→ Written problem
Echo every one of the entries below word for word, keeping each line in its original order.

→ Information supplied
************
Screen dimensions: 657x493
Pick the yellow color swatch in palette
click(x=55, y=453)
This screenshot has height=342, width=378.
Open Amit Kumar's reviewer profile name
************
→ Right answer
Screen dimensions: 657x493
Pick the yellow color swatch in palette
click(x=55, y=453)
This screenshot has height=342, width=378.
Open Amit Kumar's reviewer profile name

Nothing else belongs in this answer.